Wildcard Player Prop Bets

Wildcard Player Prop Bets

Week 17 ended up being my worst of the season with Kenny Golladay not even suiting up, Ryan Griffin seeing no time despite the coach’s suggestions, and both Stefon Diggs and Travis Kelce just falling short of their marks. On the bright side, our Season-long player prop bets finally cashed and my picks went 4-2. It could have been even better if Ezekiel Elliott had scored just two rushing or receiving touchdowns in his final three games, but it wasn’t meant to be. Onto Wildcard Weekend.

Chris Carson Over 19 carries

I’m not entirely sure how sportsbooks set player props, but they certainly don’t put enough weight into trending performances. Chris Carson has been the centerpiece of the Seahawks offense for the past four weeks and has received 19 > 27 > 22 >22 carries.

With the Seahawks traveling to Dallas as one-point underdogs, this game should stay relatively close either way, allowing both teams to execute their run-heavy, ball-control game plan. Nineteen carries has been his floor the past few weeks, and he has the upside to approach 30.

Andrew Luck Over 292 passing yards

We were on this prop a couple of weeks ago and I’m not afraid to bet it for the second time. Luck’s passing totals against Houston’s are 399 and 464 in the previous two meetings.

(Data section)
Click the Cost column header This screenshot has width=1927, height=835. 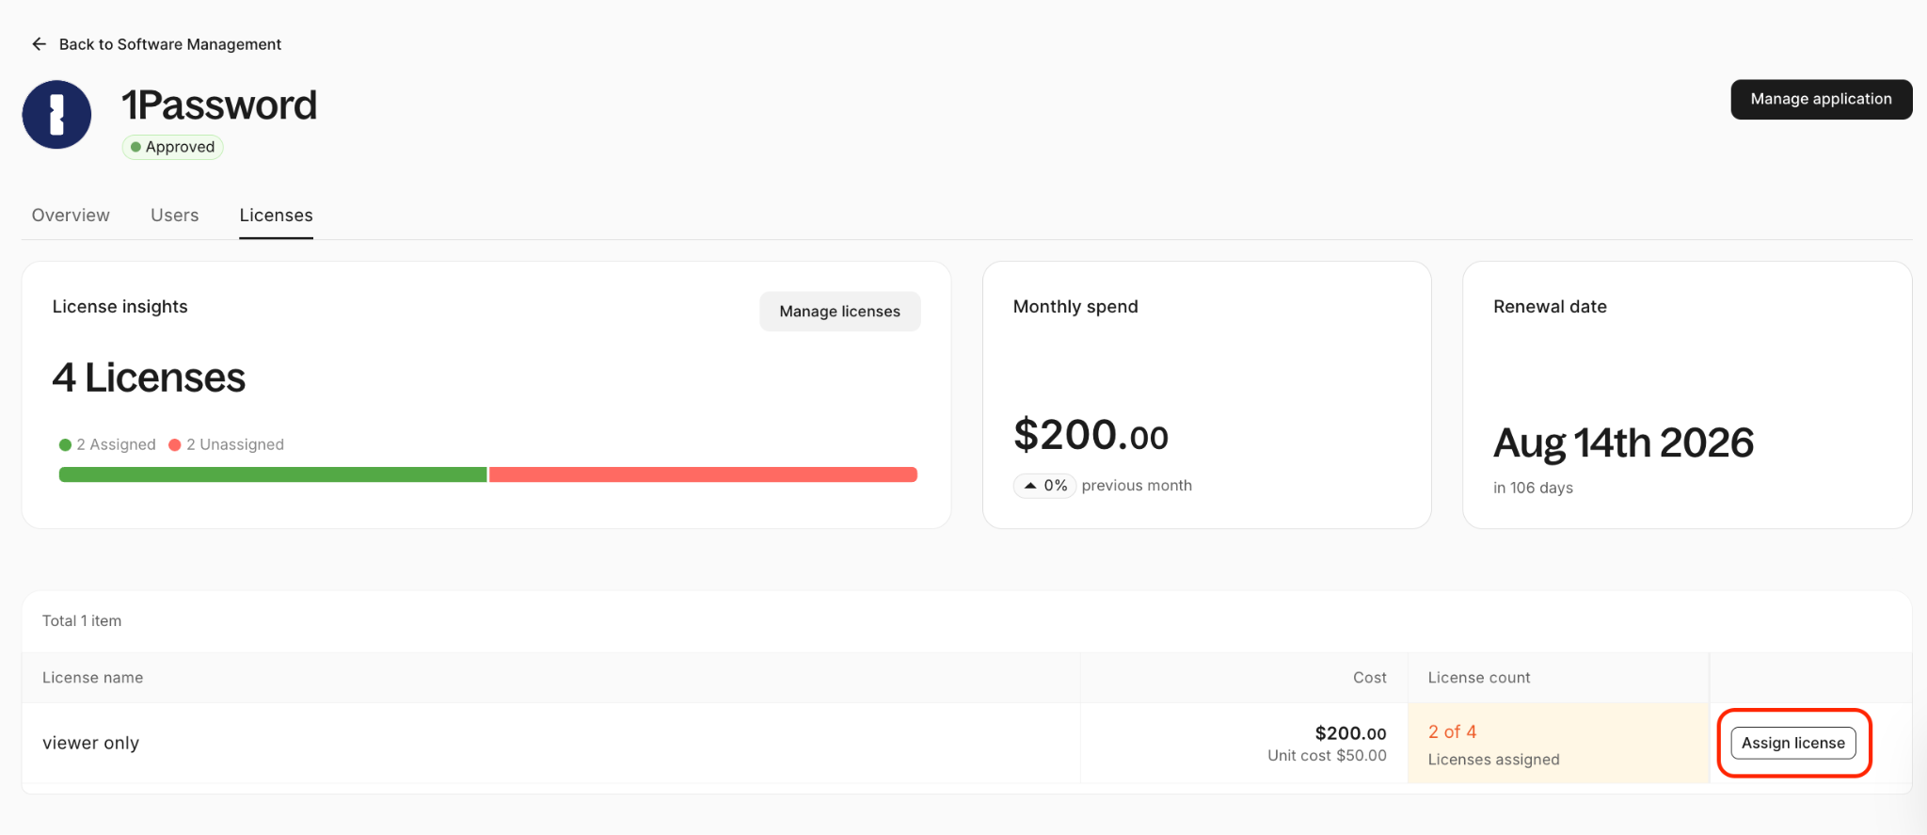[1369, 678]

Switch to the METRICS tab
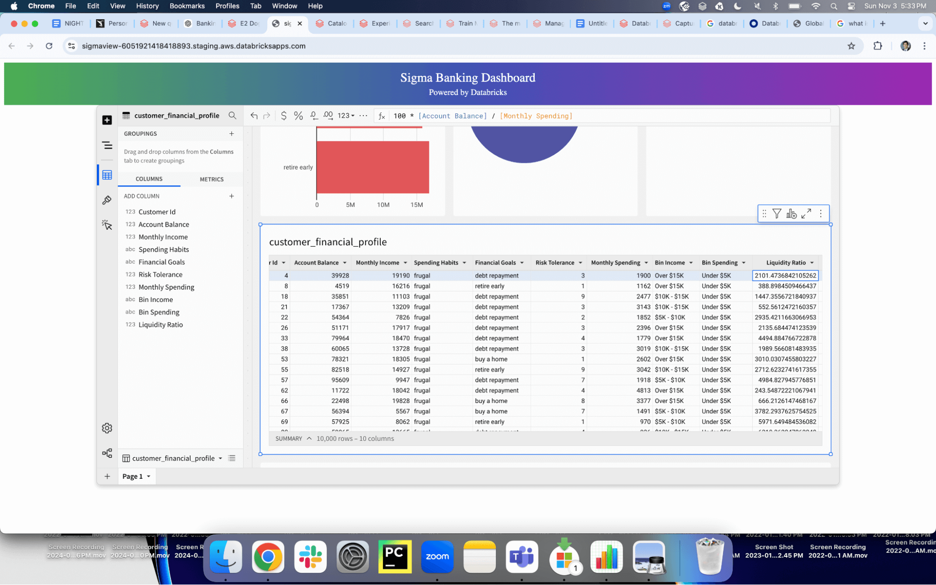[x=212, y=179]
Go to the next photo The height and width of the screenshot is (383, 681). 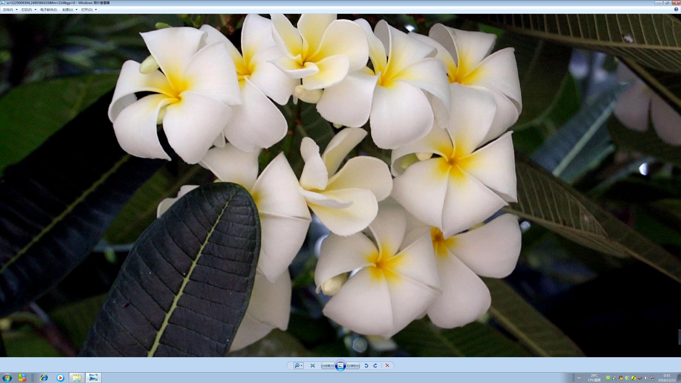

(Tasks to carry out)
A: According to the Wildcard prop bets article, what were Andrew Luck's passing totals in the previous two meetings against Houston?
B: Render this sentence from the Wildcard prop bets article in Spanish: "Nineteen carries has been his floor the past few weeks, and he has the upside to approach 30."
C: Extract the passage of the Wildcard prop bets article starting at "Week 17 ended" and ending at "22 >22 carries.".
The listing is material separate from the Wildcard prop bets article.

(Final results)
A: 399 and 464.

B: Diecinueve acarreos han sido su mínimo en las últimas semanas, y tiene el potencial de acercarse a 30.

C:
Week 17 ended up being my worst of the season with Kenny Golladay not even suiting up, Ryan Griffin seeing no time despite the coach’s suggestions, and both Stefon Diggs and Travis Kelce just falling short of their marks. On the bright side, our Season-long player prop bets finally cashed and my picks went 4-2. It could have been even better if Ezekiel Elliott had scored just two rushing or receiving touchdowns in his final three games, but it wasn’t meant to be. Onto Wildcard Weekend.

Chris Carson Over 19 carries

I’m not entirely sure how sportsbooks set player props, but they certainly don’t put enough weight into trending performances. Chris Carson has been the centerpiece of the Seahawks offense for the past four weeks and has received 19 > 27 > 22 >22 carries.